Here are 4 etymologies that I found:
1.1 Origin early 15c., from Fr. origine, from L. originem “rise, beginning, source,” from oriri “to rise” (http://www.etymonline.com/index.php?l=o&p=10)
1.2 Middle English origine < Latin origo (“beginning, source, birth, origin”) < oriri (“to rise”) (http://en.wiktionary.org/wiki/origin)
1.3 Origin 1350–1400; ME < L orīgin- (s. of orīgō) beginning, source, lineage, deriv. of orīrī to rise (http://dictionary.reference.com/browse/origin)
1.4 Origin “Definitions: descent, ancestry XIV; point or place of beginning XVI. - F. origine
or L. origo, origin-, f. oriri rise. So original: pertaining to origin (first of o.

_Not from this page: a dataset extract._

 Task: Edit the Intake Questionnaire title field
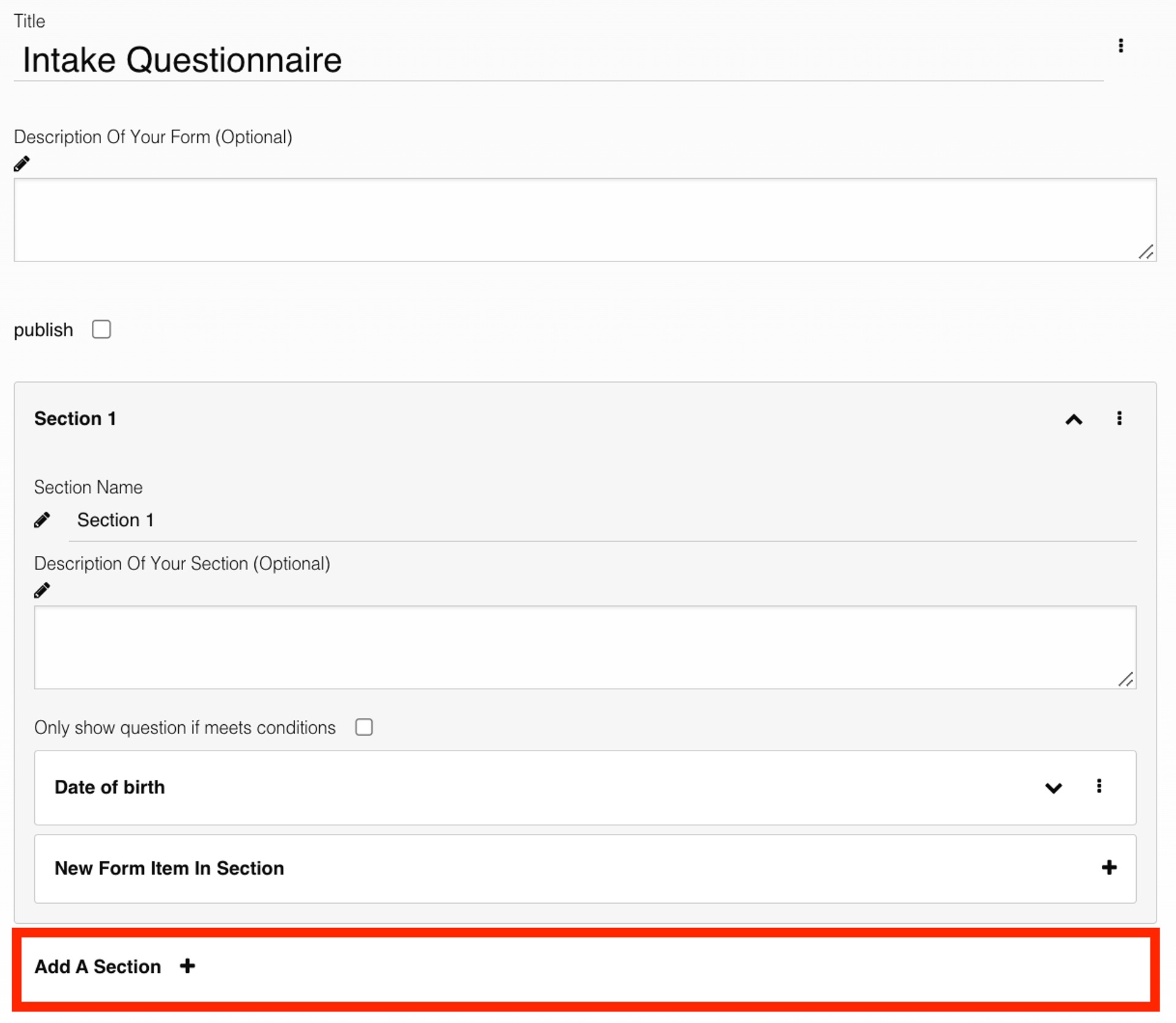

sin XIV); sb. +origin; pattern, exemplar XIV; singular or eccentric person XVII. -
(O)F. original or L. originalis. origination XVII. - F. - L. originatio derivation
of words, f. pp. stem of *originare, whence originate (-ATE) XVII.” [Based on:
Oxford Concise Dictionary Of English Etymology (1996 paperback version), p. 326] (http://mirrorh.com/u.htm)
The first three etymologies indicate that the word origin was derived from the latin noun origo f (http://en.wiktionary.org/wiki/origo) which in turn was derived from the verb oriri.
For this to occur one would have to take the stem of the verb oriri and then add the suffix -go to get origo f, although I can’t find a source confirming this to be a possibility which is a worry.
Where did the consonant g come from in the word origo, was g part of a common suffix used to form nouns at the time, or is there something else going on in the formation of the noun origo? On that issue the last part of the fourth etymology can perhaps shed some light “- L. originatio derivation of words, f. pp. stem of *originare.”, where the Latin verb originare is mentioned.
As a result it could be that there were two latin verbs oriri and originare.
Originare is only listed in wiki as an Italian verb (http://en.wiktionary.org/wiki/originare), although I found the Latin originare mentioned again regarding the etymology of the word originate:
“< Medieval Latin *originatus, pp. of *originare (“to begin, originate”) < Latin origo (“origin”); see origin” (http://en.wiktionary.org/wiki/originate).
Thus it is unclear if origin is actually derived from oriri or originare, nor is it clear which gender the suffix -gin or -in refers to.